### SOURCE PASSAGE:
(begin)

In Uganda, two women form a friendship without borders
Guo slips behind a wall of slender, shoulder-high sesame stalks, the late afternoon sun throwing long shadows on the ground around her. She bends low, using her hands to pull the plants from the soil. Several women laugh and chat in the surrounding field, expertly navigating the spindly rows, carefully tending the towering growth they’ve fostered from seedlings.
Guo hands a bundle of cut sesame to her friend, Tiko, who will secure it with twine to distribute among the women. She takes a breath of hot air, wipes her forehead and steps into the next row to repeat the process.
Nearly every day Guo and Tiko work this land with the other women, using the combined power of their bodies and skills to grow crops to eat, sell and sow in the next season. Their determined efforts have spawned not only a deep and nurturing friendship, but a shared vision for the future: These plants — this harvest — are the better life they’re building together.
Guo is a South Sudanese refugee. Tiko is Ugandan. And theirs is a community, united.

(end)

### JOB A:
Shorten the paragraph of the Uganda article that begins "Nearly every day Guo and Tiko," keeping its main facts.
The Uganda article and the records are two separate, unrelated pieces of material.

### DATA FOR THIS EXERCISE:
(begin)

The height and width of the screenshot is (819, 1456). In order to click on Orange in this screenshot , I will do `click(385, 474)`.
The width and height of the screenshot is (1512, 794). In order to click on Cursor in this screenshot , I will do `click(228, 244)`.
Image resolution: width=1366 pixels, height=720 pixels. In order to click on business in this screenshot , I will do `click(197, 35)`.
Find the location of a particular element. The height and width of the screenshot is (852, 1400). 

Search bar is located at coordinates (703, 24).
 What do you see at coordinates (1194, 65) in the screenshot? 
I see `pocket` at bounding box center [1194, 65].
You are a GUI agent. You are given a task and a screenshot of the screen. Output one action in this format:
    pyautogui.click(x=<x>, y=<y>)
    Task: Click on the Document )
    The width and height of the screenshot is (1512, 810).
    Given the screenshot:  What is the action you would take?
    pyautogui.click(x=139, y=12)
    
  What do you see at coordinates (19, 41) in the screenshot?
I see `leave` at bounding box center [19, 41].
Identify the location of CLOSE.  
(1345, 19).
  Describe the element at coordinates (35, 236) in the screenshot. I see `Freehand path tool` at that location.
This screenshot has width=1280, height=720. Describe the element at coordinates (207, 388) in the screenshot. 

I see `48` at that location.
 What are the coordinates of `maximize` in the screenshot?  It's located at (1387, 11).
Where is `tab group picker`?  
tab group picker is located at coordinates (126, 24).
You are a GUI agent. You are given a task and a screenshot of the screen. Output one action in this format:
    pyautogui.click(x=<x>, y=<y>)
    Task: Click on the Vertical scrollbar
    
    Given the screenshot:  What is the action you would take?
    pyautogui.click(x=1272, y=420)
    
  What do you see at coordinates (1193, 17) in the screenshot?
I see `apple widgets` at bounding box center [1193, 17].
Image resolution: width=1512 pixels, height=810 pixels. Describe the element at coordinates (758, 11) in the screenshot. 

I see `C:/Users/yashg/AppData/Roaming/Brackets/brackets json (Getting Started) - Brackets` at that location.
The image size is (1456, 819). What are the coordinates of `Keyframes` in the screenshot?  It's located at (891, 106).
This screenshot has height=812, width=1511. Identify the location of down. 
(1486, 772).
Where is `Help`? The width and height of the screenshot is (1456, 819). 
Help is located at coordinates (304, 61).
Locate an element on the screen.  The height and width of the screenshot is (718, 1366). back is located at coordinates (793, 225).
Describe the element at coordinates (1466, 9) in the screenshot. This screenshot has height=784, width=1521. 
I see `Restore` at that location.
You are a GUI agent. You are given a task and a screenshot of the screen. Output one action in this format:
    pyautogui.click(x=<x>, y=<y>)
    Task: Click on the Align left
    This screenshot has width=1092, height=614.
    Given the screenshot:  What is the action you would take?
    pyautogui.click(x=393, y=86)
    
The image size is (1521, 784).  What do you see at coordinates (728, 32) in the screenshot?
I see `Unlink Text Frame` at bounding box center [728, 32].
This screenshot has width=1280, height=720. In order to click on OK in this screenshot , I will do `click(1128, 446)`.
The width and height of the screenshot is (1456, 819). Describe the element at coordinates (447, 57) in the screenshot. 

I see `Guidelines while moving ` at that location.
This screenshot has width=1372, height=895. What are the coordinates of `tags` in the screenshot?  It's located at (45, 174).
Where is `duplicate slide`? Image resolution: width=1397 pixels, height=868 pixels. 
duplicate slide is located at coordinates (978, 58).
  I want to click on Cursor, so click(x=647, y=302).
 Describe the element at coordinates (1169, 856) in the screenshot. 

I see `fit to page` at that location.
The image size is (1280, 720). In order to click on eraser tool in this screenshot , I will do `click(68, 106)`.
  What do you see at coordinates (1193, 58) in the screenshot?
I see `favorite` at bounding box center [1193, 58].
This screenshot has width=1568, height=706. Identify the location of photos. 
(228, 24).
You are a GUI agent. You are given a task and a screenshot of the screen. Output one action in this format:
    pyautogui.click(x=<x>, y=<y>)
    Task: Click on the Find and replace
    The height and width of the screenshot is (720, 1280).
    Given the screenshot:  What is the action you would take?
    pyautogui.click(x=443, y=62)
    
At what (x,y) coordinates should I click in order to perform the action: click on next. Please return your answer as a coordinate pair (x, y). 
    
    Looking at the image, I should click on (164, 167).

(end)

### JOB B:
Convert the records into a Markdown table with the columns Number and Text. Start with the line that contains "What do you see at coordinates (1194, 65)", go on through the line that contains "Describe the element at coordinates (35, 236)", and leave out blank lines.

### FINAL ANSWER A:
Almost daily, Guo and Tiko farm this land with the other women, pooling their strength and skills to grow crops to eat, sell and plant next season. Their work has built both a close friendship and a shared goal: this harvest is the better life they are making together.

### FINAL ANSWER B:
| Number | Text |
|---|---|
| 1 |  What do you see at coordinates (1194, 65) in the screenshot?  |
| 2 | I see `pocket` at bounding box center [1194, 65]. |
| 3 | You are a GUI agent. You are given a task and a screenshot of the screen. Output one action in this format: |
| 4 |     pyautogui.click(x=<x>, y=<y>) |
| 5 |     Task: Click on the Document ) |
| 6 |     The width and height of the screenshot is (1512, 810). |
| 7 |     Given the screenshot:  What is the action you would take? |
| 8 |     pyautogui.click(x=139, y=12) |
| 9 |   What do you see at coordinates (19, 41) in the screenshot? |
| 10 | I see `leave` at bounding box center [19, 41]. |
| 11 | Identify the location of CLOSE.   |
| 12 | (1345, 19). |
| 13 |   Describe the element at coordinates (35, 236) in the screenshot. I see `Freehand path tool` at that location. |